For parents outside the nuclear family model, knowing where to go with disputes about children has not always been a straight forward matter. Traditionally the jurisdiction was scattered. Changes in society and rapid advances in technology have meant the family law courts in common law countries such as Canada, the UK, the USA and Australia have had to assume jurisdiction over children in increasingly complex parenting relationships.
Rapid scientific advances have enabled couples in non-traditional relationships to become birth parents. These include same sex couples who have children through donors or by surrogacy.
Cultural change has also seen men who have children from casual relationships no longer content to leave parenting to the mother and want a relationship with the child.
Increasingly, long-term de-facto relationships are a choice for many couples and the law has kept pace providing children born to unwed parents are legitimate.
All of these categories of relationship have, in recent times, been brought under the jurisdiction of family law courts.
There are a Variety of Parents Who Approach the Family Courts
As a result the family courts are being approached by a variety of parties including parents who have never lived together and have no intention of doing so. This often happens when same sex or infertile couples use a sperm donor or surrogate to have a child, or where a child is born to a casual relationship.
The rights of the donor, surrogate or casual partner to have a relationship with the child may be denied by the parent or parents with custody leading to disputes. However, those rights are increasingly being enforced by the family courts in line with the principle that the child has the right to have a substantial and significant relationship with its parents.
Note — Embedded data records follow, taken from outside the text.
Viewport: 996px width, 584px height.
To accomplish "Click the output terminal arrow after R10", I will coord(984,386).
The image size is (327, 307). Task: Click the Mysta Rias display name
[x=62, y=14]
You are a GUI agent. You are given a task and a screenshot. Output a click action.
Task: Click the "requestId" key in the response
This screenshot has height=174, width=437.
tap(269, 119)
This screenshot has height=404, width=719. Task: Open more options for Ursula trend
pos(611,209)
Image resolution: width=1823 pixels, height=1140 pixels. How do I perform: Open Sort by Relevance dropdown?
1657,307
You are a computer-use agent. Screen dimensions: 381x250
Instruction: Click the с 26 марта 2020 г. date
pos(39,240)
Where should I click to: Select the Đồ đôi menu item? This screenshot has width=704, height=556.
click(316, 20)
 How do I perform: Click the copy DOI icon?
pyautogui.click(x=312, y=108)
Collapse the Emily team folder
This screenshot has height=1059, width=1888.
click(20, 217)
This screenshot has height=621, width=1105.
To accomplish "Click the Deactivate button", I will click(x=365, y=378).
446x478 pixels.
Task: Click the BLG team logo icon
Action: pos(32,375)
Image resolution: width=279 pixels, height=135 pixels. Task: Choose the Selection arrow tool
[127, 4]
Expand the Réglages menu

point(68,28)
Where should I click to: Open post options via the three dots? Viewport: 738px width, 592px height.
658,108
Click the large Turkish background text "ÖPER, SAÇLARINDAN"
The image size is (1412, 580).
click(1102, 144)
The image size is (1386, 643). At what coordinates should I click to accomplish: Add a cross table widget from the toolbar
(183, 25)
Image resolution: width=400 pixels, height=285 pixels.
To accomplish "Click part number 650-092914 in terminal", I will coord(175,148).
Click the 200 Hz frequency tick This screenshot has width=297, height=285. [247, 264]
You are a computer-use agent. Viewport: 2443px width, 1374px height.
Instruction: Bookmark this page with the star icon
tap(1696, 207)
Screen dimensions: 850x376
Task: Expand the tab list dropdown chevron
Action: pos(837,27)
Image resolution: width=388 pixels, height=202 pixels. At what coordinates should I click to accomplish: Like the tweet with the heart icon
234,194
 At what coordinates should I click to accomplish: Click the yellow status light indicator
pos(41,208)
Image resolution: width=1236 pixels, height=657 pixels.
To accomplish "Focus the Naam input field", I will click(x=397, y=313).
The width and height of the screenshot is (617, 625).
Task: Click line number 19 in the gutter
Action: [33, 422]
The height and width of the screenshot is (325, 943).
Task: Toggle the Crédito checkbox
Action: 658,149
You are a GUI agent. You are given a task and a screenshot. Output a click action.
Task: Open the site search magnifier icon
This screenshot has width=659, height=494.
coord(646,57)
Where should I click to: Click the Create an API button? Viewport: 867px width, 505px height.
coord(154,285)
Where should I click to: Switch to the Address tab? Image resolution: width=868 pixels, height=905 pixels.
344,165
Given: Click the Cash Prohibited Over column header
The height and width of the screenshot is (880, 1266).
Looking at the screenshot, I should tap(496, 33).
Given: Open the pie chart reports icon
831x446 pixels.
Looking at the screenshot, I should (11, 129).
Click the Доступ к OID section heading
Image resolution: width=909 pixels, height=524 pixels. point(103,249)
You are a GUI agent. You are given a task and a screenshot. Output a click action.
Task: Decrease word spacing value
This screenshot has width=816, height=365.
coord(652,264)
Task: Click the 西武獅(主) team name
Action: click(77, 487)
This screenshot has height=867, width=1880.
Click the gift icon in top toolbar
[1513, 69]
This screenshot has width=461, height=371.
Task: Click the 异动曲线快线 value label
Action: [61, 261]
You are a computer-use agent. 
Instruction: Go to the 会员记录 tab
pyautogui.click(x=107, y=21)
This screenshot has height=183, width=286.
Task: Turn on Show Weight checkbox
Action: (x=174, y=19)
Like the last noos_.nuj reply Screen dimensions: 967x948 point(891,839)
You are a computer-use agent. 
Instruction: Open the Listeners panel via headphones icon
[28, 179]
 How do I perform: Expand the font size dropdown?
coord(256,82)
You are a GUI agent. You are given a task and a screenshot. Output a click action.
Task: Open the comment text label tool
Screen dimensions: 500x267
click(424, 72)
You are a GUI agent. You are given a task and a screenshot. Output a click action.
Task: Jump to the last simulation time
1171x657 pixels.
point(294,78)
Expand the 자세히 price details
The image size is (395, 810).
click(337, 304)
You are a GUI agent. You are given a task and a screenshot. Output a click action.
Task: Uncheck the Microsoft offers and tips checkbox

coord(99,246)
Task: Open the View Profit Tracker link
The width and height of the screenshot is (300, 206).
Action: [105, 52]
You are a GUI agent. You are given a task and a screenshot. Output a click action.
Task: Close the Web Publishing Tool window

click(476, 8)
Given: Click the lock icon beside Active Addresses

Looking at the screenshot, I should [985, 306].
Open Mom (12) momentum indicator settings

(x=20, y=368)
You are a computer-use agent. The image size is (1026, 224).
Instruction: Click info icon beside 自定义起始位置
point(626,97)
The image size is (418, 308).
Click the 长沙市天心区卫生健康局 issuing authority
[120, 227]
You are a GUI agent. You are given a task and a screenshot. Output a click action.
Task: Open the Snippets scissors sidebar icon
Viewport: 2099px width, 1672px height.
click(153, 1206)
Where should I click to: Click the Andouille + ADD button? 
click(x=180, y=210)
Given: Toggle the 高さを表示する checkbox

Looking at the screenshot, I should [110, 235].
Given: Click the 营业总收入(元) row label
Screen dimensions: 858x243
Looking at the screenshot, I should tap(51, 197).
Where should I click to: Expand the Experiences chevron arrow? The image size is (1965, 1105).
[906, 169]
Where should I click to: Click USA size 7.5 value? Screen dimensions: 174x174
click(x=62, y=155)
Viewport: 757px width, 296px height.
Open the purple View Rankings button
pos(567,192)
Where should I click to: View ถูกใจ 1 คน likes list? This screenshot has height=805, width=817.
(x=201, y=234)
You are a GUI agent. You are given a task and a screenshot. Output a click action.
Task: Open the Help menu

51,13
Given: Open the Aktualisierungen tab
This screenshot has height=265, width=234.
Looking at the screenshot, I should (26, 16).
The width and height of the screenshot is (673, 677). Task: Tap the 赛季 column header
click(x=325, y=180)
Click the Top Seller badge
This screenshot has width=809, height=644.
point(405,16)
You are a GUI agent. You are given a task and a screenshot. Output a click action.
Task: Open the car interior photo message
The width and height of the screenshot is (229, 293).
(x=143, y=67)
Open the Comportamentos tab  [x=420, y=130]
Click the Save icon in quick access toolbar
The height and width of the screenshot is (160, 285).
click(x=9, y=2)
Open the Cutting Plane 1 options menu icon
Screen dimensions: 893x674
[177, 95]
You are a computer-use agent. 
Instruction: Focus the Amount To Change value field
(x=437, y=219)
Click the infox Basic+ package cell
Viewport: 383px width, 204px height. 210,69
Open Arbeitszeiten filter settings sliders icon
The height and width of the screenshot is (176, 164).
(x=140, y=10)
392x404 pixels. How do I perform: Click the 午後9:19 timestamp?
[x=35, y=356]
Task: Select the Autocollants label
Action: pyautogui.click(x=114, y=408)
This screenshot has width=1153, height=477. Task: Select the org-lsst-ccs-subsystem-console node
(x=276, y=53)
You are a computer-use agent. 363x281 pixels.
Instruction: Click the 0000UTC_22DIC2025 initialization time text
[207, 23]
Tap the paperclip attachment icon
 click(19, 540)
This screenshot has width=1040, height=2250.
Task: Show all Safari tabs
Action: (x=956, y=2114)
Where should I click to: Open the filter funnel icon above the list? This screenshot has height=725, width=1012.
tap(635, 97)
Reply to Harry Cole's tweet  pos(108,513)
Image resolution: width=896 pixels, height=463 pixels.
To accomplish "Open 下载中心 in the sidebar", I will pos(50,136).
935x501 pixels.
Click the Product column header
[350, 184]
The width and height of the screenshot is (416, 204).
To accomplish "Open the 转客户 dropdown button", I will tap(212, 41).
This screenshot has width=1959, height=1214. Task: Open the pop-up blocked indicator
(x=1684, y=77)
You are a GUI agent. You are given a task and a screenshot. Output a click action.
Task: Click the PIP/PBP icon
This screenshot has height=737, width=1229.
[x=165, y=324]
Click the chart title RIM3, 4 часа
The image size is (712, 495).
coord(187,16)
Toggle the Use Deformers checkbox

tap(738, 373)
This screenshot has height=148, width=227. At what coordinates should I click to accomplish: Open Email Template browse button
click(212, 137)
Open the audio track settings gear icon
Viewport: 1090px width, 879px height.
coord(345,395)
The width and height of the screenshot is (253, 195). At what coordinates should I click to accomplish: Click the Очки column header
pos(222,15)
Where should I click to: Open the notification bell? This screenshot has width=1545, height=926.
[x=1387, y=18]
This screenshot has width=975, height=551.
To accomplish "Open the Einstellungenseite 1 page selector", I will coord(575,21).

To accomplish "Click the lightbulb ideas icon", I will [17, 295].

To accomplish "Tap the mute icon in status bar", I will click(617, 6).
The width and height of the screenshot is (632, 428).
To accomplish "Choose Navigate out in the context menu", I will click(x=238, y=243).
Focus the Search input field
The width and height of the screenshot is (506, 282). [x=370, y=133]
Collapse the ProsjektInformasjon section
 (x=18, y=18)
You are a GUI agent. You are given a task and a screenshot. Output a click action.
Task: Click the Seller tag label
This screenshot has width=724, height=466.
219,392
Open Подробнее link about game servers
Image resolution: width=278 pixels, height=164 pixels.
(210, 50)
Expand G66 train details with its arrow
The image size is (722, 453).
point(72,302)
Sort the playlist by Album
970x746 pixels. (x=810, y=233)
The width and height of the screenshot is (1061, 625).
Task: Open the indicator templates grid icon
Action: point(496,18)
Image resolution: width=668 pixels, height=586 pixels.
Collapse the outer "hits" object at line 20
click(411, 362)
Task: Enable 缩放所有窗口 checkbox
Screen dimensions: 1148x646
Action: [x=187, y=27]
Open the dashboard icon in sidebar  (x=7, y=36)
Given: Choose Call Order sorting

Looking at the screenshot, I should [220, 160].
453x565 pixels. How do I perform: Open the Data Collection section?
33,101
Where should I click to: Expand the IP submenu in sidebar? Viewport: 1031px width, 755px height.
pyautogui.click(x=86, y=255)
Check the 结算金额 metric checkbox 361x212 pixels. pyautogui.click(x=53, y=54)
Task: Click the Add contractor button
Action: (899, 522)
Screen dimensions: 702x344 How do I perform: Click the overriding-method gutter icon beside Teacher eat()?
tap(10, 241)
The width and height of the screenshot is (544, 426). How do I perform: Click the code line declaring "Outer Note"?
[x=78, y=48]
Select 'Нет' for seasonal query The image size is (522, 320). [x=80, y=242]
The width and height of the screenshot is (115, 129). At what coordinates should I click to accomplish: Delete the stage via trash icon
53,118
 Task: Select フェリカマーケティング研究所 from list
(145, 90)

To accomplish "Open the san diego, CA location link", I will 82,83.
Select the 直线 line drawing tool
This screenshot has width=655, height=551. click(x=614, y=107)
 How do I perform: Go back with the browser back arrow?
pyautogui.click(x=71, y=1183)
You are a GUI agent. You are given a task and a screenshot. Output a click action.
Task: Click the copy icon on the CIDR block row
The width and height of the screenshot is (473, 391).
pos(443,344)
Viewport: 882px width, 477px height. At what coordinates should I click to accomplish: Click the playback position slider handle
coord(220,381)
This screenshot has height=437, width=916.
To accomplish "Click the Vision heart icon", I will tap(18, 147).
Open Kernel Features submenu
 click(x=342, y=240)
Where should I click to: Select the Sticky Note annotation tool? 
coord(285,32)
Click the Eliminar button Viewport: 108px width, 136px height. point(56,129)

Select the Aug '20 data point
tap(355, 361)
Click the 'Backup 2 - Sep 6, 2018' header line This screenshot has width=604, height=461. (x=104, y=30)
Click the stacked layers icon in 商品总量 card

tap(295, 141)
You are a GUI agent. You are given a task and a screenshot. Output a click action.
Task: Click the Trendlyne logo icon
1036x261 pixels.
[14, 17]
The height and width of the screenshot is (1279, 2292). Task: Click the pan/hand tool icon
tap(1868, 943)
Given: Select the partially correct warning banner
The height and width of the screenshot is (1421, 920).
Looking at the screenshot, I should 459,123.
The Overriding Principle in Family Law – the Best Interests or Welfare of the Child
Where there are conflicting views about the upbringing of a child or one or more parents wish to exclude another from having a role in a child’s life, the family courts apply the “best interests principle” which makes everything, including the parties’ wishes, subject to what is in the best interests of the child.
Alternative Dispute Resolution
With more parties with different views involved in disputes the family courts are well aware of the potential for protracted and costly litigation. For that reason the courts have put in place alternative dispute resolution facilities as the first step in avoiding trial before a judge.
Every avenue of ADR, including counseling and mediation, will be explored by the court to assist the parties to come to a decision themselves. If the parties can’t or won’t agree only then will a Judge decide what is in the best interests of the child. Mediation and out of court settlements allow parties to decide what parenting arrangements work for them and their children.
The Family Courts’ Powers
The courts typically have power to decide and make orders about most issues to do with children including where a child lives, who a child spends time with and when, where the child goes to school or what religion, if any, the child will follow, determination of parentage by DNA testing, the rights of relatives to see and spend time with the child and care of disabled and intellectually impaired children.
The questions posed by the non-traditional family model are complex but family courts and their processes are attempting to keep pace whilst continuing to perform their function as the final arbiter of what is in the best interests of children.
Where Do You Find Out if You Can Approach the Court?
Most family courts have basic information on their websites about who can come to the court for assistance and Court Registries will answer questions.